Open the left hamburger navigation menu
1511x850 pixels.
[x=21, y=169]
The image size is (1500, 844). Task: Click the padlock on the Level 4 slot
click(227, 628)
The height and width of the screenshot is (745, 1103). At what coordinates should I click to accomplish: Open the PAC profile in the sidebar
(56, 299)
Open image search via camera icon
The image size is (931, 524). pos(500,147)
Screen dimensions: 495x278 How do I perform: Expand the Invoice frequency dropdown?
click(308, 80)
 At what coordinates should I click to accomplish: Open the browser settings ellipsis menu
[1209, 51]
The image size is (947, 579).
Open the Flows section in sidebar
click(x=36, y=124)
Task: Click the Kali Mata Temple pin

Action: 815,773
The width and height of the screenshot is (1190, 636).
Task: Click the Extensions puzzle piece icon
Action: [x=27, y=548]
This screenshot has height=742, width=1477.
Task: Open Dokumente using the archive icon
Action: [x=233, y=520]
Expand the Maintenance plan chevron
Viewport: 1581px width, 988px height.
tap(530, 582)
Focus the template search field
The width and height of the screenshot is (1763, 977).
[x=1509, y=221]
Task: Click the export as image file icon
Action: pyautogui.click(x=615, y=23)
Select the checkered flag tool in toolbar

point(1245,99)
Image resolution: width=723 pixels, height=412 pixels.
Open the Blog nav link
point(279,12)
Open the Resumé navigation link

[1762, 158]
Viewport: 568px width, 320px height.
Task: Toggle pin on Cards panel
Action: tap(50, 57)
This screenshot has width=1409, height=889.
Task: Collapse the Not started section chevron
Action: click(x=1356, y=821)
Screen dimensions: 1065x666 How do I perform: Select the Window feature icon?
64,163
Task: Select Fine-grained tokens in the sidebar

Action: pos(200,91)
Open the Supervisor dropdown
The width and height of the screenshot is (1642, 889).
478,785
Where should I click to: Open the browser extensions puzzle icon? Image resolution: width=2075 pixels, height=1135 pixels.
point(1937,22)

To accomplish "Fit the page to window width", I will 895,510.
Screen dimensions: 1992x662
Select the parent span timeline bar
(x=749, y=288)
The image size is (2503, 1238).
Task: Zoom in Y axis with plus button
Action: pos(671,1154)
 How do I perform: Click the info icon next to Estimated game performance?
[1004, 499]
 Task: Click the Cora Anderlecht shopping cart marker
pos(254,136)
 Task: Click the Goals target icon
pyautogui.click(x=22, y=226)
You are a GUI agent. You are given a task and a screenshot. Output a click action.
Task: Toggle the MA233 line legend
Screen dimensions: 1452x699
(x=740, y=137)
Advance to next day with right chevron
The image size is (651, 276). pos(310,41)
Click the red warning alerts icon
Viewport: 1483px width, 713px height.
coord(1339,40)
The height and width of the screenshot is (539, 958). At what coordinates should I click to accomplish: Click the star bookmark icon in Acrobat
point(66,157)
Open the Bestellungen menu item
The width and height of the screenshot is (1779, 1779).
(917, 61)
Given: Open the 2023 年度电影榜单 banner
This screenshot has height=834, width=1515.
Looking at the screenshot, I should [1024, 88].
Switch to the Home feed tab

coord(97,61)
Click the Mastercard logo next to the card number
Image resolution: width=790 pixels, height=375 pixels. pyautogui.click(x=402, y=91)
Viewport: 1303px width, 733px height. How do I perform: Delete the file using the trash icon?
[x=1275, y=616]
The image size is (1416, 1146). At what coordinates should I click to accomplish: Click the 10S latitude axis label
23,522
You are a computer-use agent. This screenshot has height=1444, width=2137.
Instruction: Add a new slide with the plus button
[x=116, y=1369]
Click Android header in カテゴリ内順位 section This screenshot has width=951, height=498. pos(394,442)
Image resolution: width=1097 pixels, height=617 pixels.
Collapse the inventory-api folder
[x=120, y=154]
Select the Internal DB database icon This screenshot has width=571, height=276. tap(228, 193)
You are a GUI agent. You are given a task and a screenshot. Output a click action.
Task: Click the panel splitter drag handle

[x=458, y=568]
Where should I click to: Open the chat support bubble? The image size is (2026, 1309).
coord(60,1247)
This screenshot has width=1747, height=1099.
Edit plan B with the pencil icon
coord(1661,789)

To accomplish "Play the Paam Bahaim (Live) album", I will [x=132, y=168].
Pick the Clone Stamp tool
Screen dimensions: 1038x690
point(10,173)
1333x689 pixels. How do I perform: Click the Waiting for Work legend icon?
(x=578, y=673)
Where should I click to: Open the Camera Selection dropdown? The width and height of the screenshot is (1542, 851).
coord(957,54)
........
Problem requirements: Copy out the lines above exactly, beginning at the one that contains "Open the Flows section in sidebar" and ending at the one that contains "Focus the template search field".

Answer to the exercise:
Open the Flows section in sidebar
click(x=36, y=124)
Task: Click the Kali Mata Temple pin

Action: 815,773
The width and height of the screenshot is (1190, 636).
Task: Click the Extensions puzzle piece icon
Action: [x=27, y=548]
This screenshot has height=742, width=1477.
Task: Open Dokumente using the archive icon
Action: [x=233, y=520]
Expand the Maintenance plan chevron
Viewport: 1581px width, 988px height.
tap(530, 582)
Focus the template search field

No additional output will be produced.